80’li yılların Batı Avrupa’sında nükleer roket yarışının iyiden iyiye azdığı günlerde savaş karşıtları hınzır bir sloganla ortalığı sarstılar:
- Düşün savaş var ve kimse cepheye gitmiyor!..
Hatırladıkça beni bir gülme alır. Gözümün önüne savaş meydanında karşılıklı oturmuş iki moruk generalin çaresiz, şaşkın birbirlerine bakakaldıkları bir sahne gelir. Oyun bozulmuş, savaş naraları atanlar mosmor olmuş...
Gel de gülme değil mi?
80’li yıllarda nükleer bir savaş patlamadı; düşman güçlerin askerleri savaşa tutuşmadılar, askerler cephelere yollanmadılar, dolayısıyla savaş meydanında kalakalmış iki hem moruk hem taşkafalı generale de tanık olmadık.

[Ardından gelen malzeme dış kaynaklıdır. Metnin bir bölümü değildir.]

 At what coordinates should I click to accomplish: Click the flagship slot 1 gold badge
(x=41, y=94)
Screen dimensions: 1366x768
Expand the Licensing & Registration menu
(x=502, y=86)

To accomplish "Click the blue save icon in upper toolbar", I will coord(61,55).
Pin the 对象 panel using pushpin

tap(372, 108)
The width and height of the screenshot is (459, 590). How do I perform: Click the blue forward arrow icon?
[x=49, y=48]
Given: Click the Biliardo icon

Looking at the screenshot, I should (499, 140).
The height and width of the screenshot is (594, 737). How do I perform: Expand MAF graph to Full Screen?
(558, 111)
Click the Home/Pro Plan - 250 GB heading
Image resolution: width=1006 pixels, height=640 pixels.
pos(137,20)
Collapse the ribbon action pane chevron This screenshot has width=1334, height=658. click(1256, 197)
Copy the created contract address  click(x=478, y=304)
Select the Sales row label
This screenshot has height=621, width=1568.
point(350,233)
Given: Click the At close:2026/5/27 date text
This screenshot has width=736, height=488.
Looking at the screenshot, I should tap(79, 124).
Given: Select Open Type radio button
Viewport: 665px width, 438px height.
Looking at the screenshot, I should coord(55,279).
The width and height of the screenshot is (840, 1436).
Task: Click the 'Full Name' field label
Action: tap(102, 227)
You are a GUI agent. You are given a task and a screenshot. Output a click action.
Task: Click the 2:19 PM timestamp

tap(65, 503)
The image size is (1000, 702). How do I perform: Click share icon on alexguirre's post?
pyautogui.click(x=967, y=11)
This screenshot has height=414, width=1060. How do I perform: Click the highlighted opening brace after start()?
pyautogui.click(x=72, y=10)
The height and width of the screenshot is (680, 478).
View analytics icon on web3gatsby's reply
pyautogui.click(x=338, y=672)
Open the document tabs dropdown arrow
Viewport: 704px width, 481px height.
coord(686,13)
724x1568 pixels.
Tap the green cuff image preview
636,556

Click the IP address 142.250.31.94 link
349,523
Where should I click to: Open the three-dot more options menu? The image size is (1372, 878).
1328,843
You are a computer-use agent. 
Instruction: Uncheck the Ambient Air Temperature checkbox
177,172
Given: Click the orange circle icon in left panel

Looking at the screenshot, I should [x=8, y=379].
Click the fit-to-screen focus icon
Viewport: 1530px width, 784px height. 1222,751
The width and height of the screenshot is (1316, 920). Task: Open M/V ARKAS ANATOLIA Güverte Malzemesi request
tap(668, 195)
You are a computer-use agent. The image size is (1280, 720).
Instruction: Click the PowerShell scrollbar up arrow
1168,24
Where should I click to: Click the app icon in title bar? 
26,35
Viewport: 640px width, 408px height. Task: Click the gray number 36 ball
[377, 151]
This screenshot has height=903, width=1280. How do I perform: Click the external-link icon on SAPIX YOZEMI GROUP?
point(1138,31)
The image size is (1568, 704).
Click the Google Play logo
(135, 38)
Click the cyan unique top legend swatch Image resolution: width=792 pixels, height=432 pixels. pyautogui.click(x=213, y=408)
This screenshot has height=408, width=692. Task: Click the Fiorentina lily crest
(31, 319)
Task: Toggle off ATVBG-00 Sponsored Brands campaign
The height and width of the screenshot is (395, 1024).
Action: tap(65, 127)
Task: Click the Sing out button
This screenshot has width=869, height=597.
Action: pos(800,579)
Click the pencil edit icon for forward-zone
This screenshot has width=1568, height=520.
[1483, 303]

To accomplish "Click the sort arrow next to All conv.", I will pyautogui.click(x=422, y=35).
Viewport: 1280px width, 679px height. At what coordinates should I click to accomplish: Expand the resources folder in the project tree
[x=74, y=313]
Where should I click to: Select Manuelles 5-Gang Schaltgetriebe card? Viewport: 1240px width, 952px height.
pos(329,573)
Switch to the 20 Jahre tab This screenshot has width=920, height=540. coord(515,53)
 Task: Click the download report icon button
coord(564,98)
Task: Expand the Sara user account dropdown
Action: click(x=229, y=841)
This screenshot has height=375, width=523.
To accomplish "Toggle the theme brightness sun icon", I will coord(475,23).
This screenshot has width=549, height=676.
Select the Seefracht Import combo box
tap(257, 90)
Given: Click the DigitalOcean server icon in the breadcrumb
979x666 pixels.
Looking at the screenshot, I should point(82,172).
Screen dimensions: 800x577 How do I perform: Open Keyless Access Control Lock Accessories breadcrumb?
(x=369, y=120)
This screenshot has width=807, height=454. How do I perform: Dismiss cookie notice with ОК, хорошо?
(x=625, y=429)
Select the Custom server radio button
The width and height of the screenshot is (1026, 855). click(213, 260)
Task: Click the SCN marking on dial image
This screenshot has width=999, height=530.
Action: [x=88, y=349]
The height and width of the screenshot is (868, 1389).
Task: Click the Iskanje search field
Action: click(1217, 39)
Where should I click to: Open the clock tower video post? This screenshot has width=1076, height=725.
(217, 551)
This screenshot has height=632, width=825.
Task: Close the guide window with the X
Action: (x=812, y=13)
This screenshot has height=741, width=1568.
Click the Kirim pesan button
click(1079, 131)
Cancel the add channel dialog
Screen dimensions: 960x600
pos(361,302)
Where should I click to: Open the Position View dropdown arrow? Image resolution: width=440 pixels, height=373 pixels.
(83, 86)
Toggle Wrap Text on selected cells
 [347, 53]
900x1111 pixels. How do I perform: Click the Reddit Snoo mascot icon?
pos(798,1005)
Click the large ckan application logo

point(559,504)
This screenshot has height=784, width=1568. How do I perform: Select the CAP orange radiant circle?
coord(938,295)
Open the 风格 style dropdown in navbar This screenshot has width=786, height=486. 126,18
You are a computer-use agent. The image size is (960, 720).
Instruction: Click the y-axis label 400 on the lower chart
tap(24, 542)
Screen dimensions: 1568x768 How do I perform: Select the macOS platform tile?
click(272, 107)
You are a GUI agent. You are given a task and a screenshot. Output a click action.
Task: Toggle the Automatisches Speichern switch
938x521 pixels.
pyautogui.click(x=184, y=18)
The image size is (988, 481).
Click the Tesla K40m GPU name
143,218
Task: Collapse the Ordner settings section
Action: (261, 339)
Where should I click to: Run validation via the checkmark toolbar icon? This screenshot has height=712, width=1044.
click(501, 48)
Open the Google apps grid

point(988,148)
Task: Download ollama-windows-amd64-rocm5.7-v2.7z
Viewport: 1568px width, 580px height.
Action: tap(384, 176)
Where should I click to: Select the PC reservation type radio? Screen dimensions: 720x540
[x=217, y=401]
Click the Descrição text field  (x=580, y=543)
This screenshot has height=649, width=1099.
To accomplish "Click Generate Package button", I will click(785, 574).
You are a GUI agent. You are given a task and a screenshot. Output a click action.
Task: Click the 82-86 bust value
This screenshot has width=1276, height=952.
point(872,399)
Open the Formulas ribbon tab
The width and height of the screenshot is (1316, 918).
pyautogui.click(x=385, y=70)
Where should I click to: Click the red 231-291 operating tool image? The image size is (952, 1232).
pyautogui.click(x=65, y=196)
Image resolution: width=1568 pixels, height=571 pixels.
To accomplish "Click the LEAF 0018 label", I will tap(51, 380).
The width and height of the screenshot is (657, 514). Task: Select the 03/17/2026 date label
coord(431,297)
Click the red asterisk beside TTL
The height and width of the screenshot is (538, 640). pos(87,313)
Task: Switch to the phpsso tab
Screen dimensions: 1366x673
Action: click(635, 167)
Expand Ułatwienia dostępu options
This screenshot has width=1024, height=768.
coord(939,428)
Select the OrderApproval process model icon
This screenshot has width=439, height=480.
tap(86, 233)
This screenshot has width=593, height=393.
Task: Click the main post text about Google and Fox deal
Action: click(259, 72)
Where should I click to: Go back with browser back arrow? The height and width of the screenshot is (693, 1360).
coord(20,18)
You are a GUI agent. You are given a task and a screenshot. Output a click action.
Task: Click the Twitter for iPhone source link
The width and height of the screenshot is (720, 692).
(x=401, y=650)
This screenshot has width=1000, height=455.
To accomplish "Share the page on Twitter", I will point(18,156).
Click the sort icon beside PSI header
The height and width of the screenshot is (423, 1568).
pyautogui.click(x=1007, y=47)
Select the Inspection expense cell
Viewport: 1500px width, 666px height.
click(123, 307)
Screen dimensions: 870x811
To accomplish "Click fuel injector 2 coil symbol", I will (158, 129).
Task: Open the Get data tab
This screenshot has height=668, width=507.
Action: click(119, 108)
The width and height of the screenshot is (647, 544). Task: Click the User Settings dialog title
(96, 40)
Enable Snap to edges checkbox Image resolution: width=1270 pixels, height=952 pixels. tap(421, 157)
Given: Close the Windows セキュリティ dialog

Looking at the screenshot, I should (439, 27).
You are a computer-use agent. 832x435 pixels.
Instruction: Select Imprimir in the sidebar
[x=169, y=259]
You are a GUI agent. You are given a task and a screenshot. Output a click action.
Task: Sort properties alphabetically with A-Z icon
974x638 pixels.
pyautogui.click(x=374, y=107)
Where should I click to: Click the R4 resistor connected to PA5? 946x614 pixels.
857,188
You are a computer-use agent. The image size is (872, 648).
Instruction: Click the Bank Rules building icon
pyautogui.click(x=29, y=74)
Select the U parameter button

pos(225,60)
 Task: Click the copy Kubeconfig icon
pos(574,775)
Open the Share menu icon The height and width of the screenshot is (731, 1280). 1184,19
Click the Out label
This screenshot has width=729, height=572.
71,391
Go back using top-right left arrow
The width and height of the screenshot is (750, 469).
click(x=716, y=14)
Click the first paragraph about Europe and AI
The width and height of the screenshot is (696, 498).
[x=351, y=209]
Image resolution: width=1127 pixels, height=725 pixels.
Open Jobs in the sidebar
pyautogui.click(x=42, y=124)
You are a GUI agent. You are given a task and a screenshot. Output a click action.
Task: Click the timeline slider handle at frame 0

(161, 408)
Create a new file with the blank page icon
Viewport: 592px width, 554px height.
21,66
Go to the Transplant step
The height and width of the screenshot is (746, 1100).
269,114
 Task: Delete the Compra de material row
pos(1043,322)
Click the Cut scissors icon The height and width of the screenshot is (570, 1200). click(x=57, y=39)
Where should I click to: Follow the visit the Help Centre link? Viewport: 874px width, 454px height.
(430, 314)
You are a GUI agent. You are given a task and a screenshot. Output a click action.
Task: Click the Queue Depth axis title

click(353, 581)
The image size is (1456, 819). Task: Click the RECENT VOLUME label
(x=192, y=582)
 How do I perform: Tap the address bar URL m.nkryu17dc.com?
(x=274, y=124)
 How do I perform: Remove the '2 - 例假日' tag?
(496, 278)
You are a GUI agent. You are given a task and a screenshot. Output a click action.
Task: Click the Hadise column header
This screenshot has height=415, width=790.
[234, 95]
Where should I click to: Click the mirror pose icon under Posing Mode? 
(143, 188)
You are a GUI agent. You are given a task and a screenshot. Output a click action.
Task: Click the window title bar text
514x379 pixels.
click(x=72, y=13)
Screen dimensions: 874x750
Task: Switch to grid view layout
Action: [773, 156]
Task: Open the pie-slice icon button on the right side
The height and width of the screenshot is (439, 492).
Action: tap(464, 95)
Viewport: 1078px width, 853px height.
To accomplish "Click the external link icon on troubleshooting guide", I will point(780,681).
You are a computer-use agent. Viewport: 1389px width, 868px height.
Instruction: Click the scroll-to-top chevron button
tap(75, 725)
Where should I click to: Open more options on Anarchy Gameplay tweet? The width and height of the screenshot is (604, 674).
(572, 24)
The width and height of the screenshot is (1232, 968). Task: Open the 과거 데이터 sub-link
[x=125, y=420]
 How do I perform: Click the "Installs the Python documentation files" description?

Yine de savaş çığlıkları atanlara, savaş başlatanlara karşı çok etkili bir slogan ve çağrıydı ve çağrıdır:
- Düşün savaş var ve kimse cepheye gitmiyor!..
***
Peki neredeyse (evet neredeyse) durup dururken, 7 Haziran seçim sonucunu bir tekrar seçimle “düzeltmek” için IŞİD’e iki üç göstermelik bomba sallatıp, ardından Kürt silahlı hareketinin (PKK) sınır dışındaki kamp ve yerleşim birimlerini yoğun bombardımana uğratan, bu silip süpürme operasyonunun sürekli olacağını açık seçik ilan eden, ülke içinde kitlesel gözaltı ve tutuklamalarla KCK’ye yönelik bir “cadıavı” başlatan AKP’nin “hükümetliği kalmamış hükümeti”nin savaş ilanı nasıl boşa çıkarılabilir?
Ya da:
Boşa çıkarılabilir mi?
Bu soruya farklı cevaplar veriliyor.
Bir: PKK disiplini içinde yer alan ve yer almayan “yerel unsurlar” savaşa karşı savaş tercihi ile silahlarını kuşanıp AKP’nin savaşını tırmandırmayı ve barış olasılıklarını gömmeyi tercih ettiler. KCK ya da HPG ya da PKK etkili ve yetkilileri ise bu eylemlerin sorumluluğunu üstlenmeden ama kınama ve mahkûm etmeye de yanaşmadan seyretmekle yetinmekteler... Böylece barışı bozmanın faturasını sadece AKP’ye değil, HDP’ye de kesip ellerini yıkamak isteyenlerin ekmeğine yağ sürmekte, HDP’ye karşı yürütülen psikolojik harekâtın değirmenine su taşımaktalar...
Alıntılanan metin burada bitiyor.